Quite often a situation arises where an out-of-state driver who is licensed in another jurisdiction is arrested and charged with Driving While Intoxicated (DWI) in New York State pursuant to Vehicle and Traffic Law (VTL) 1192.2 or 1192.3.
The main difference in the outcome of the case (and during the pendency of the case) will be how the New York DMV and the Courts handle an out-of-state defendant’s New York driving privileges, and consequently, how the home state will act on that defendant’s license.
It is important to note that contrary to some people’s misconception, you can only be legally licensed in one (1) state at a time. However, assuming there is no basis for suspension, you can have driving privileges in all other 49 states and the District of Columbia. Most states in the U.S. subscribe to the Interstate Driver License Compact, and it is this compact that affects one’s driving privileges nationwide.
In sum, if one’s driving privileges are suspended or revoked in New York State, most home states for a motorist will suspend their respective license.
In the context of a DWI, when a defendant is charged with a DWI pursuant to VTL 1192.2, it is alleged that the motorist operated a motor vehicle with a Blood Alcohol Content (BAC) in excess of .08 of 1% of alcohol in their blood. At arraignment, if there is probable cause to believe that a New York licensed driver operated a vehicle with this level of BAC, pursuant to the New York Prompt Suspension Law, their license is suspended for a period of thirty (30) days. The arraignment judge has no discretion when issuing the aforementioned prompt suspension against the motorist. During that intervening 30 day period, the New York motorist will receive a letter from the DMV which will advise if they are eligible for a pre-conviction conditional licensed during the pendency of the DWI case.

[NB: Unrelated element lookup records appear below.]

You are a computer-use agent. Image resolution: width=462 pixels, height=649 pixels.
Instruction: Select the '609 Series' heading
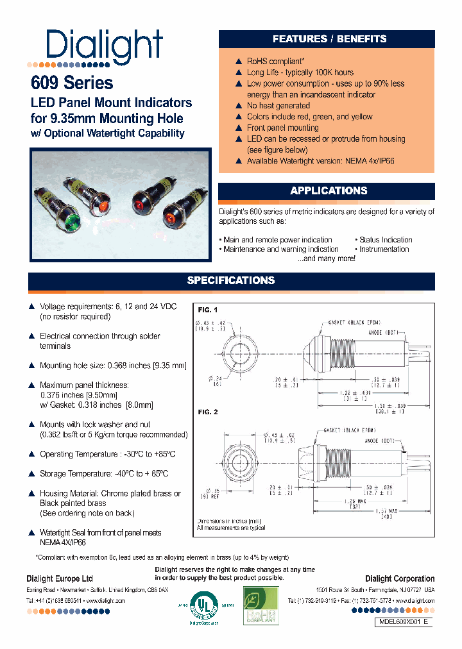pyautogui.click(x=72, y=83)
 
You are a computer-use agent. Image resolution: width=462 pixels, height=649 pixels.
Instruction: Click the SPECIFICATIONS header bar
pyautogui.click(x=231, y=281)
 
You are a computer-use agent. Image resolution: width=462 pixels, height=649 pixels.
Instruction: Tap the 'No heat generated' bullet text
pyautogui.click(x=278, y=106)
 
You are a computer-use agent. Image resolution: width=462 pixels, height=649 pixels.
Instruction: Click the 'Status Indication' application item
pyautogui.click(x=385, y=240)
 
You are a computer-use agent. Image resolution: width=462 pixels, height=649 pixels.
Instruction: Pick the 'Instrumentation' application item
pyautogui.click(x=384, y=249)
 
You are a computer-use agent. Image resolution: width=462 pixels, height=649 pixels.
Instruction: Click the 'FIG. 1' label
pyautogui.click(x=208, y=310)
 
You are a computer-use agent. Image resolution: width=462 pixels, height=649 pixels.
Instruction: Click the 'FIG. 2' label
pyautogui.click(x=208, y=412)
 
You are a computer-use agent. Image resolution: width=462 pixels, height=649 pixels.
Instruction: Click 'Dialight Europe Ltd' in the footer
pyautogui.click(x=60, y=579)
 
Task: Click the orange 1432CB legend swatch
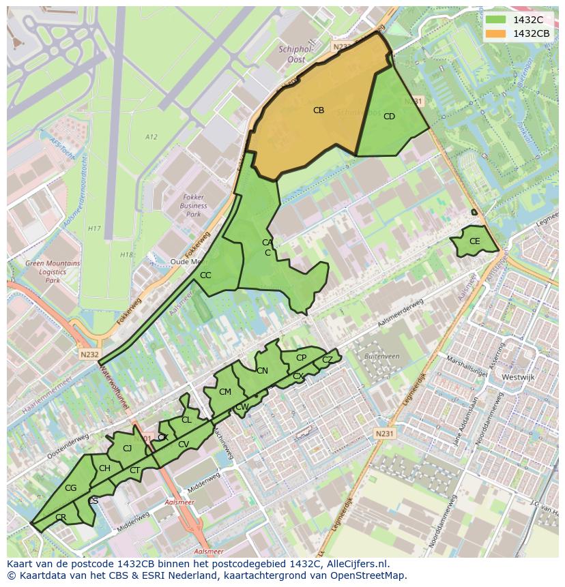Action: pos(495,33)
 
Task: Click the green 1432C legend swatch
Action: pos(495,20)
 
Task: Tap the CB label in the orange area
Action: pos(319,110)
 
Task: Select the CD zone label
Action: pos(389,117)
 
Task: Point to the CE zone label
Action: pos(474,241)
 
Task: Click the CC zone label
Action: pos(205,275)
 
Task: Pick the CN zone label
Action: pos(262,371)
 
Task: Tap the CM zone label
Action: pos(225,391)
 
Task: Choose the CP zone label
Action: pos(301,357)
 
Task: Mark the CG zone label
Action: pos(70,487)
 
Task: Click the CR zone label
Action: pos(61,517)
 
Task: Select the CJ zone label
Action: pos(127,448)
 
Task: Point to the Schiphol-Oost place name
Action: pos(297,54)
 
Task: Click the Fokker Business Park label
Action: pos(194,205)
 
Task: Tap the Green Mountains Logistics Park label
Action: pos(53,271)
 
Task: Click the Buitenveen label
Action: pos(381,356)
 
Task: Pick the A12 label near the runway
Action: pos(151,137)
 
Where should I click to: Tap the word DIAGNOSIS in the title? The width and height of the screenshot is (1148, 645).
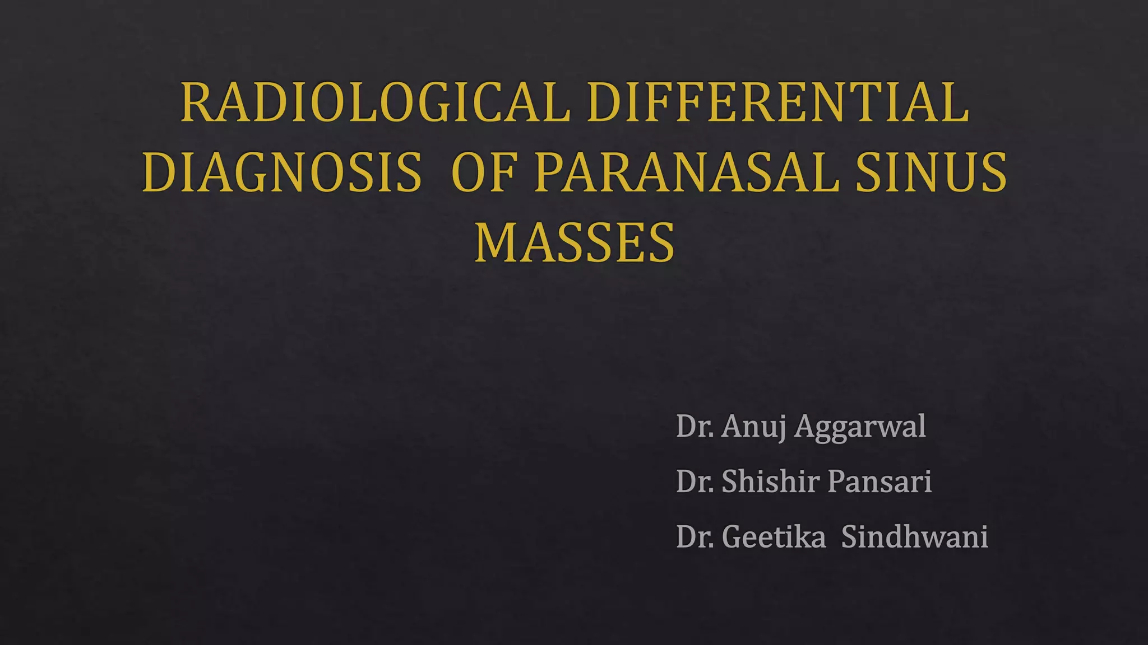pos(281,172)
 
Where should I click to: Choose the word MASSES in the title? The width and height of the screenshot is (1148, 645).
pos(575,243)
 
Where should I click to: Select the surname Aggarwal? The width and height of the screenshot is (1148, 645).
pos(860,427)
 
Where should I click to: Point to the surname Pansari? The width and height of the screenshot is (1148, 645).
pos(879,482)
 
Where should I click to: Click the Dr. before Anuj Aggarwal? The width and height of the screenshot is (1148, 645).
pos(695,427)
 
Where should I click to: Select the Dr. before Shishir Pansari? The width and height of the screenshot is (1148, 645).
pos(695,482)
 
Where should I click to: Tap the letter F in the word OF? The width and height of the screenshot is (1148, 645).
pos(502,172)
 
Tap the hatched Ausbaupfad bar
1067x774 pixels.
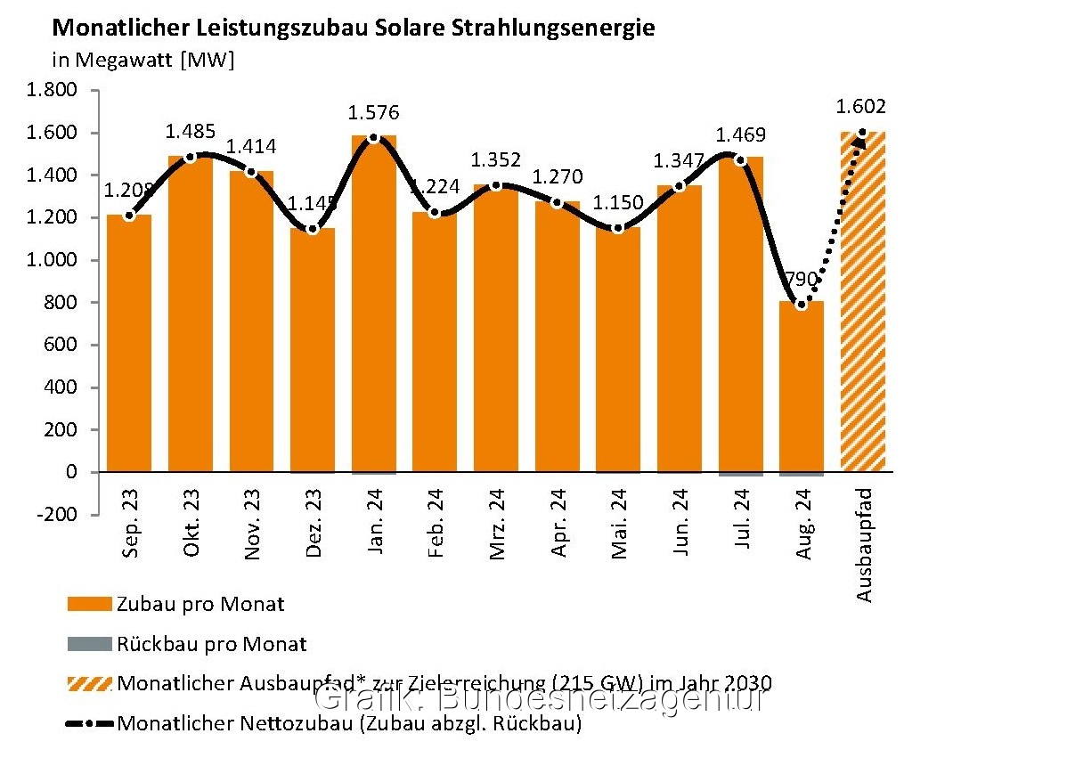pyautogui.click(x=863, y=303)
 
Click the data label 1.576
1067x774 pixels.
pyautogui.click(x=374, y=113)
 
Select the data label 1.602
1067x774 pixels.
pyautogui.click(x=861, y=108)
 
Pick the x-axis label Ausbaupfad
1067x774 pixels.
pyautogui.click(x=864, y=543)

Now, let’s take the case of an out-of-state licensed motorist (say, Connecticut), who is charged with the same DWI violation as their New York licensed counterpart. As a licensed driver in another state, New York Courts have no jurisdiction over an out-of-state license. So, where a New York licensed driver would be forced to surrender their license at arraignment, the Connecticut driver keeps their home state license, however, the arraignment judge will suspend that out-of-state motorist’s New York driving privileges for that same period of thirty (30) days. During that time frame, the out-of-state motorist will receive a letter from DMV explaining whether that driver will be eligible for conditional driving privileges.
What can complicate matters for out-of-state DWI defendants is that quite often depending on the outcome of the case, one’s home state will take action against that license. That can be in the form of a suspension, revocation, or fine assessment. Quite often if the conviction in New York would equate to a conviction under that home state’s DWI laws, that will often lead to a home state suspension.
What will be saved for another blog is what steps an out-of-state motorist needs to take to maintaining conditional driving privileges in New York and whether there is possibility of a post-conviction suspension of their home license.